What of the evidence for the benefit of radiologists? In the United States the job market is soft, the demand for imaging has gone down, and most medical students are taught about radiology by non-radiologists. The recent trajectory of radiology is a cautionary tale: if you only chase productivity, it will be at your peril. Radiologists need to tell the story of their value, said McGinty, in what can sometimes be a hostile environment. She cited the article by William Mallon, MD, as an example - title “The life cycle of a parasitic specialist: how absentee radiologists can suck the financial blood from an EP’s work.” - although judging by the hundreds of comments that are still being posted, radiologists can mount a robust rebuttal. In addition, medics and the public are waking up to radiation risks, which is an opportunity for radiologists to explain the value of imaging.

Imaging 3.0™

Imaging 3.0™ is an initiative of the American College of Radiology, and is a vision and game plan for providing optimal imaging care. It involves culture change, a portfolio of IT tools and alignment of incentives, with the goal of delivering imaging care that is beneficial and necessary, and none that is not.
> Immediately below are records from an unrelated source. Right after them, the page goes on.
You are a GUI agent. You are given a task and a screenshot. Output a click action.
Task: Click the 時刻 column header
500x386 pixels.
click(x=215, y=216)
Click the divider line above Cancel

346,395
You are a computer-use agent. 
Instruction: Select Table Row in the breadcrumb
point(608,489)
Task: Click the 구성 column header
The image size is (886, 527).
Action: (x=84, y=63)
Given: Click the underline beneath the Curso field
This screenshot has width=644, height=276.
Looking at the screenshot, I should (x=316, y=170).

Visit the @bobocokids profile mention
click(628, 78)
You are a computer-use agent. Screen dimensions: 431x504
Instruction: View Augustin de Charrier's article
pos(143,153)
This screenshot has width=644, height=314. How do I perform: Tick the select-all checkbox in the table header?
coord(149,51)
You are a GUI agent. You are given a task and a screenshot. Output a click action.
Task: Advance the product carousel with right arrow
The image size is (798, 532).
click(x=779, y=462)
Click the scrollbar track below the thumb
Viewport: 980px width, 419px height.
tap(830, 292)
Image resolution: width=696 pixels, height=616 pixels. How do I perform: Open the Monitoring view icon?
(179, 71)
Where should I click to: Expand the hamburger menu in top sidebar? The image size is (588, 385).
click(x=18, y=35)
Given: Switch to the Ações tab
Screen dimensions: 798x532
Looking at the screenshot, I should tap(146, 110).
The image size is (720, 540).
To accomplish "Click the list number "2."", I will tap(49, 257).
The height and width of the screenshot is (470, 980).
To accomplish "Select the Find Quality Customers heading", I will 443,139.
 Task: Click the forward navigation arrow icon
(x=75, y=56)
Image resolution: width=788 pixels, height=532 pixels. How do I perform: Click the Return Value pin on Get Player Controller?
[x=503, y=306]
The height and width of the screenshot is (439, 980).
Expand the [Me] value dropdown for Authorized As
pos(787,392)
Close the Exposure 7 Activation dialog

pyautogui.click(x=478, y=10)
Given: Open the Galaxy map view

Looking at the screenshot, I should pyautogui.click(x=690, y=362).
The thinking behind the initiative is to encourage radiologists to see that change is possible. The ACR website includes, for example, case studies that spotlight radiologists who have successfully used Imaging 3.0 techniques. For example, a radiology practice in Indiana quantified everything they did for the hospital beyond radiology reporting, observing the threat that the hospitals they serve saw them only as image readers, and thus easily replaceable. They quantified almost 10000 hours of non-interpretive activity. Recently their lead radiologist was elected to the management board of the hospital.

Radiologists need to change the national conversation, urged McGinty. Others are taking part - the Radiology Cares ® campaign from the Radiological Society of North America. She commended the series of articles by Prof. Giles Boland in the JACR on the value chain as well as the recent article by Seltzer and Lee in JAMA on the transformation of diagnostic radiology in the accountable care organisation (ACO) era.

McGinty urged radiologists to act now, giving a list of 6 actions to do right now:

  1. Maximise reimbursement under the current system
  2. Maximise participation in quality programmes
  3. Get educated about your wider world
  4. Educate your community about what you do
  5. Get involved in system governance
  6. Find a way to connect differently with your patients.

Concluded McGinty, radiologists need to connect with their patients, be visible to define their value and earn patient trust - as patients are paying more, they are asking about costs, and radiologists need to be able to answer value questions from patients. There should be a radiologist on every committee in the hospital.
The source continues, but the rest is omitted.